Cet été, le centre hospitalier Gérard-Marchant a fermé temporairement le seul pavillon d'admission pour les jeunes adultes de toute la région Occitanie, faute de personnels, alors qu'un jeune adulte sur cinq présente des troubles dépressifs et que les situations de détresse psychique ont explosé depuis la crise sanitaire chez les jeunes. En septembre, la direction de l'hôpital a annoncé la fermeture de quinze lits au sein de deux unités d'hospitalisation. Il manque en effet seize médecins et trente infirmiers pour prendre correctement en charge les patients.
Se contenter de déplorer le manque de personnels dans le public pour justifier l'orientation des moyens vers le secteur privé est tout simplement irresponsable. Car si les soignants manquent en psychiatrie, s'ils n'en peuvent plus, c'est faute de moyens et de conditions de travail dignes de ce nom ; c'est le résultat d'années d'abandon, d'une politique de sacrifice de la santé publique sur l'autel de l'austérité budgétaire – comme le projet de loi de financement de la sécurité sociale pour 2024, que vous avez honteusement adopté par voie de 49.3 dimanche à vingt et une heures, l'a encore confirmé.
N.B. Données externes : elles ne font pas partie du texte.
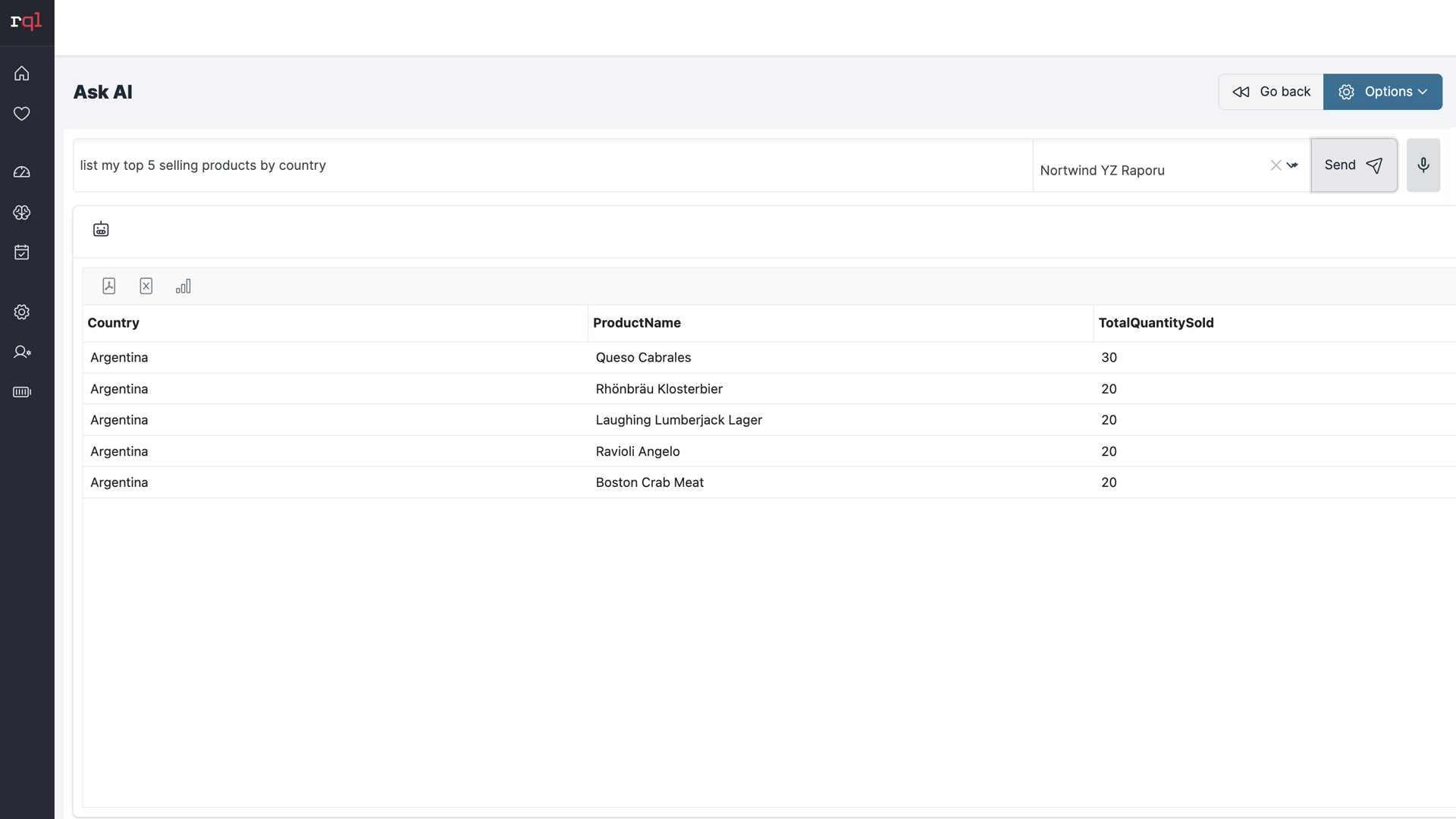This screenshot has width=1456, height=819.
Task: Open the settings gear in sidebar
Action: [x=22, y=312]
Madame la ministre déléguée chargée de l'organisation territoriale et des professions de santé, allez-vous enfin entendre les professionnels de santé et doter l'ARS d'Occitanie de moyens suffisants pour garantir une psychiatrie publique de proximité ? Allez-vous, par exemple, créer un neuvième secteur de psychiatrie adulte en Haute-Garonne sans pour autant ponctionner les dotations accordées à d'autres départements ? Ou bien allez-vous poursuivre la privatisation de la prise en charge de la santé mentale, déjà si avancée dans notre département ?
Plus que des applaudissements et des déclarations émouvantes sur leur héroïsme pendant la crise sanitaire, les professionnels de la santé ont besoin de pouvoir exercer leur métier, de pouvoir faire ce pour quoi ils s'engagent corps et âme au quotidien : nous soigner.